(Click-target data)
══════════════════════════════

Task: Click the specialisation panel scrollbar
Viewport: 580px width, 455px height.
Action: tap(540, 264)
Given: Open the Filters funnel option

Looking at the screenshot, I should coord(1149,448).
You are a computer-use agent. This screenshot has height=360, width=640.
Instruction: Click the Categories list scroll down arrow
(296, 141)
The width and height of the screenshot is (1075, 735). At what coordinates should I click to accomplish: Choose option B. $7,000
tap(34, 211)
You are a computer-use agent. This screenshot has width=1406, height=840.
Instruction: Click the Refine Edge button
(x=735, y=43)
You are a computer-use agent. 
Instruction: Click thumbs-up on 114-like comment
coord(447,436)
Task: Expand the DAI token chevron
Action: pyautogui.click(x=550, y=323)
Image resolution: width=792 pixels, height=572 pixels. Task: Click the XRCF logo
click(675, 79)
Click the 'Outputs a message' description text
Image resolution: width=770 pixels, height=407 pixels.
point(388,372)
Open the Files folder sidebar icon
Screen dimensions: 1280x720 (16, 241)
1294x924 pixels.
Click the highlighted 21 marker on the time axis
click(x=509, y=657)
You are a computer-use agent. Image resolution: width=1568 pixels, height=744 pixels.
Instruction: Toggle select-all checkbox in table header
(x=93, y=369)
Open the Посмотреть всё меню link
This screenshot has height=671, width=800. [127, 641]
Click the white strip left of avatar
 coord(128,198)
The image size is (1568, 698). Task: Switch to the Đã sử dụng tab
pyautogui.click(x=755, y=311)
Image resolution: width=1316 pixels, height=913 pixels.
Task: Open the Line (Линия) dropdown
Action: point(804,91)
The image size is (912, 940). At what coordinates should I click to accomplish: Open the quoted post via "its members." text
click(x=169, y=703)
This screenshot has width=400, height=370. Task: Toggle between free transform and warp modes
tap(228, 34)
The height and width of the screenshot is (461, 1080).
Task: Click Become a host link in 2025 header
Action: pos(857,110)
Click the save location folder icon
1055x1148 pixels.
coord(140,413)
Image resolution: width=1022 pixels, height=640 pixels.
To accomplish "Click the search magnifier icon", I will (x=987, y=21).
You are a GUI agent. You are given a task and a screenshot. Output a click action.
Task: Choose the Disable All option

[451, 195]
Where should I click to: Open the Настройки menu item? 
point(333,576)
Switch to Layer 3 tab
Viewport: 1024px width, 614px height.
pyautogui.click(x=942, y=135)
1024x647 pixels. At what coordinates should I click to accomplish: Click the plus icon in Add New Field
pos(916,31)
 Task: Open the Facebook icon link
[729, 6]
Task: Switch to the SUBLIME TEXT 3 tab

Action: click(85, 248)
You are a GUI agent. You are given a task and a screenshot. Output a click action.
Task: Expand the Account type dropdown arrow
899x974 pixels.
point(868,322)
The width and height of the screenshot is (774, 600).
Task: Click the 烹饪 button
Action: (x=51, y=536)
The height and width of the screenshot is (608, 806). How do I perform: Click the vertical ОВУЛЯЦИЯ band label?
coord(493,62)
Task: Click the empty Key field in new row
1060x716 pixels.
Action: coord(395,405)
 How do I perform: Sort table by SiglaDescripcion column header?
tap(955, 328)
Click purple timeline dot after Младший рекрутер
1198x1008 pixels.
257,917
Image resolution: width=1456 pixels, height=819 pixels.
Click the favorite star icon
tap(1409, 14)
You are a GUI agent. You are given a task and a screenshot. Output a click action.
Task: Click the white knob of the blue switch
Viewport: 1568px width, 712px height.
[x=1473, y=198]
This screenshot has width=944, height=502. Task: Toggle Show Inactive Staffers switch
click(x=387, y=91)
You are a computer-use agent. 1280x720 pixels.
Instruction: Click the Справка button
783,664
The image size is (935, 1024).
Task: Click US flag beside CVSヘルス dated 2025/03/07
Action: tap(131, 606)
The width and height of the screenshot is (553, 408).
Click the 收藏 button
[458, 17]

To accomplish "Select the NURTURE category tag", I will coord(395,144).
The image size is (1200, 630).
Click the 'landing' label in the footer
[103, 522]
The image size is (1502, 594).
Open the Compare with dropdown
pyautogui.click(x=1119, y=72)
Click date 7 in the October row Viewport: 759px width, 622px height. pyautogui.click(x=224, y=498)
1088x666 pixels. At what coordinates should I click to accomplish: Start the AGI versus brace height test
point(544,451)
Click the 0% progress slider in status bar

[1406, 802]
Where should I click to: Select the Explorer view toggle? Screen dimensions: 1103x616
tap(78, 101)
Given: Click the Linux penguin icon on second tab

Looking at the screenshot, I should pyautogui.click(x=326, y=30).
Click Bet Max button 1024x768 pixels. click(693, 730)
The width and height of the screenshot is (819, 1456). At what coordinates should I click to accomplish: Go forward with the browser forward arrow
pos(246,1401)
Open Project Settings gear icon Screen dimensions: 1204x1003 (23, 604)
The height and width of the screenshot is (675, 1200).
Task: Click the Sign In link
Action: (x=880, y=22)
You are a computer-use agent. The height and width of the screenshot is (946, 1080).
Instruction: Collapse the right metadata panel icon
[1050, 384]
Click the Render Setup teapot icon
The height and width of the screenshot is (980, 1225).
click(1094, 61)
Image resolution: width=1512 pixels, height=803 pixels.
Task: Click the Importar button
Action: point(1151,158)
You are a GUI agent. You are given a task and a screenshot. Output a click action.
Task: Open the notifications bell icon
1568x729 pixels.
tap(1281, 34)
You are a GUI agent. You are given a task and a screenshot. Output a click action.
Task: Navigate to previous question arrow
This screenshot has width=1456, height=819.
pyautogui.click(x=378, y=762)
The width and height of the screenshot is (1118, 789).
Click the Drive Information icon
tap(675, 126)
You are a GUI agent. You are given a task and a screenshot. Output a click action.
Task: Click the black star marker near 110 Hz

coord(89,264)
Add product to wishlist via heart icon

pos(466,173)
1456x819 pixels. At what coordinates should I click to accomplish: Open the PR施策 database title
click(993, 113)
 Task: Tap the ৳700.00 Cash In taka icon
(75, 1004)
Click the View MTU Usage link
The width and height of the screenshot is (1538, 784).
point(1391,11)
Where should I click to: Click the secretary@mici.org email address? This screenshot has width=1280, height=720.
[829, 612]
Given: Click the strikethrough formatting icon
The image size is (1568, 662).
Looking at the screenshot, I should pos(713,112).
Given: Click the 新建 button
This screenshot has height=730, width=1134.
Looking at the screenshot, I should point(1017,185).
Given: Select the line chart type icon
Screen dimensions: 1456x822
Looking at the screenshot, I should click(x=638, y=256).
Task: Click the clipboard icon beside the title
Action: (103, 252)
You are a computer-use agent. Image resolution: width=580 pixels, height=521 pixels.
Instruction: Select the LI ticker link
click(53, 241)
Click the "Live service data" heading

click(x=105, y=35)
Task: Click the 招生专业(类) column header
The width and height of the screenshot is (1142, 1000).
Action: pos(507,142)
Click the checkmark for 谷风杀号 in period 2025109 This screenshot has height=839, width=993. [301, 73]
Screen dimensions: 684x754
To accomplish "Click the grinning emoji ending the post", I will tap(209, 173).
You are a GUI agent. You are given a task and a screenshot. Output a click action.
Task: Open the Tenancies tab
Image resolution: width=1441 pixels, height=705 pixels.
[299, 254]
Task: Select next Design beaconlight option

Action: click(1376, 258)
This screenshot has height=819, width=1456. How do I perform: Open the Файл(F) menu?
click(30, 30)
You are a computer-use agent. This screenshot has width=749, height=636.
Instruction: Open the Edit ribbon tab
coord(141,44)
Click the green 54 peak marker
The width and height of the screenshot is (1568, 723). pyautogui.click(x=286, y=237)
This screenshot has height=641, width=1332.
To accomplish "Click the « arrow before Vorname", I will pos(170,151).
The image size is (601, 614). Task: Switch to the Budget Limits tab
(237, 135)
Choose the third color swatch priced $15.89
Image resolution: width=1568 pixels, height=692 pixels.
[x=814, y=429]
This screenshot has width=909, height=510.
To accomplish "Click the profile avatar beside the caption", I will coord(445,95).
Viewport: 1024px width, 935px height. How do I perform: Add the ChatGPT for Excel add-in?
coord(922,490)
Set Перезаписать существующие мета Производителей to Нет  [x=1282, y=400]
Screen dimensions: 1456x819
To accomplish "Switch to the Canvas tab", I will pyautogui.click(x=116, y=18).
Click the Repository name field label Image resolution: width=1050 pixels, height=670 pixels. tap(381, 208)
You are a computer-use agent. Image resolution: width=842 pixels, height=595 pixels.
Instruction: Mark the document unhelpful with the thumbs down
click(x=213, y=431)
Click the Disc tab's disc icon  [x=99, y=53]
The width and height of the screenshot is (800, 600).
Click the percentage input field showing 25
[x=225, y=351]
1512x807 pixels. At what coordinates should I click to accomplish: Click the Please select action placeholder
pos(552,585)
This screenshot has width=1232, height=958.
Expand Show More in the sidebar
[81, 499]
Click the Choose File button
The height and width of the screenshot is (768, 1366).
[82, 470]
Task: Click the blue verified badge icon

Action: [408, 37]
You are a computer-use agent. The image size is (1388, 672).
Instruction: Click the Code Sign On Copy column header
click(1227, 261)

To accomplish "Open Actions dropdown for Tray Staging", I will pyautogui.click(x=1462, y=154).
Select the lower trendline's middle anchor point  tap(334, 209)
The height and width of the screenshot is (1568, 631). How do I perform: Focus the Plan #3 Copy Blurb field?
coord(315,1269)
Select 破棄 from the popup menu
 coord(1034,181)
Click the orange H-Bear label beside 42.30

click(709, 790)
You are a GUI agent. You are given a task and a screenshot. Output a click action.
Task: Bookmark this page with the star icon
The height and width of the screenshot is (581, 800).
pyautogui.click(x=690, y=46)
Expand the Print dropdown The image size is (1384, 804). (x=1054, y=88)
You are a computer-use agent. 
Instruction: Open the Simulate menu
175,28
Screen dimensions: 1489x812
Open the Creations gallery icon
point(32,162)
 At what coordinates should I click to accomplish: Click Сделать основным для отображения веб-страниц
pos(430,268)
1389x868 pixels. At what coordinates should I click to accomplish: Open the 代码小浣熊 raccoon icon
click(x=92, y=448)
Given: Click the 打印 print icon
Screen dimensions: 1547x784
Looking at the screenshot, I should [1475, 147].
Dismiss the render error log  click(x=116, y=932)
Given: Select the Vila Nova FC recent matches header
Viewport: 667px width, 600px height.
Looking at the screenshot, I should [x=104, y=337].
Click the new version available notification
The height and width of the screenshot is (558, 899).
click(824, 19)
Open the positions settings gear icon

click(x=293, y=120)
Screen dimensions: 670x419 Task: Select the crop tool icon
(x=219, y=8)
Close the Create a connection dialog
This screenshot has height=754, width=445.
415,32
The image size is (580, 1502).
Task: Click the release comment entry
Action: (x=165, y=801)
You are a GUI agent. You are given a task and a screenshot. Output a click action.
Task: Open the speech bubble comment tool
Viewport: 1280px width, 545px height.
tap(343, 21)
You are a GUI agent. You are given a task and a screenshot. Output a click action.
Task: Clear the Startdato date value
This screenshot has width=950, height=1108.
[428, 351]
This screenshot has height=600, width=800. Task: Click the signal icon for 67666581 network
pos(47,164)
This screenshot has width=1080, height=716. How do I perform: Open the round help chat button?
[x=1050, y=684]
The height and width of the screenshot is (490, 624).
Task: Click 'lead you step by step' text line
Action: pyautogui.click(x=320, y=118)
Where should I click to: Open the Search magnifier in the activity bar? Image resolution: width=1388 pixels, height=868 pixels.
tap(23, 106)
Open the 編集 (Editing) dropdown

══════════════════════════════

*WRITTEN PROBLEM*
Please swap "Facebook" for "Twitter" and write out the lines starting at the one that has "1024x647 pixels. At" and stopping after the one that has "Action: click(85, 248)", with nothing else changed.

*THE ANSWER*
1024x647 pixels. At what coordinates should I click to accomplish: Click the plus icon in Add New Field
pos(916,31)
 Task: Open the Twitter icon link
[729, 6]
Task: Switch to the SUBLIME TEXT 3 tab

Action: click(85, 248)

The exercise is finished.